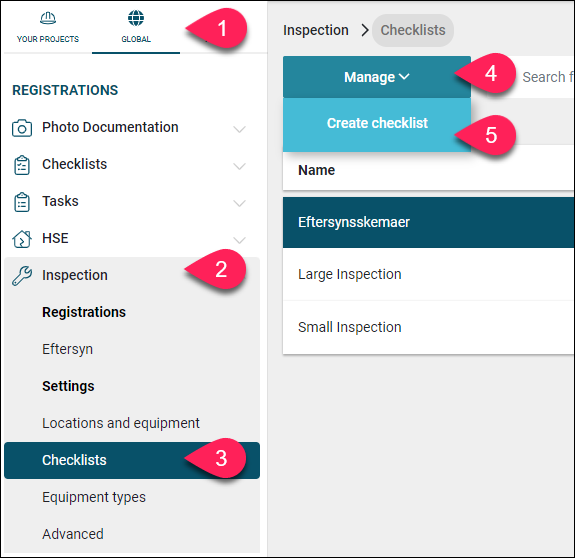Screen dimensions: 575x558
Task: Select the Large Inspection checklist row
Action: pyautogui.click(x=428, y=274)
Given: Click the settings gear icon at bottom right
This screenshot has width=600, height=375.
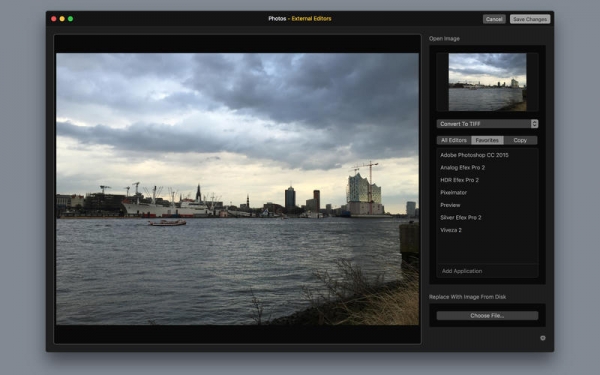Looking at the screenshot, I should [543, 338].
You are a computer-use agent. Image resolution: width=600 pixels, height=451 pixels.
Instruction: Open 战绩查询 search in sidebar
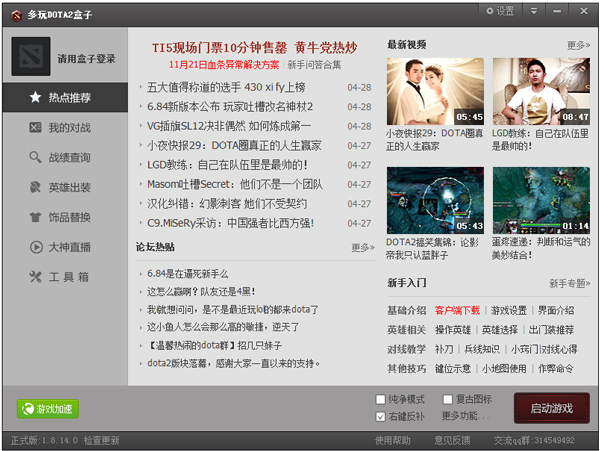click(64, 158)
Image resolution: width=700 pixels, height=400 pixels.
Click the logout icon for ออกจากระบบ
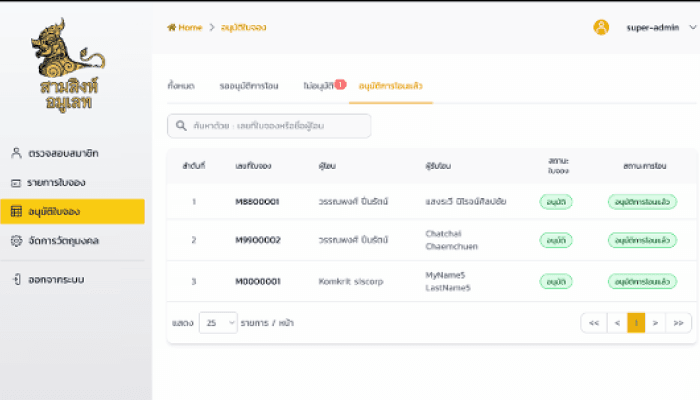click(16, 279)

== TASK BRIEF ==
Look for the word "pixels" in the data, then return every line that contains it.

== OUTPUT FOR THIS EXERCISE ==
You are a computer-use agent. Image resolution: width=600 pixels, height=451 pixels.
Image resolution: width=700 pixels, height=400 pixels.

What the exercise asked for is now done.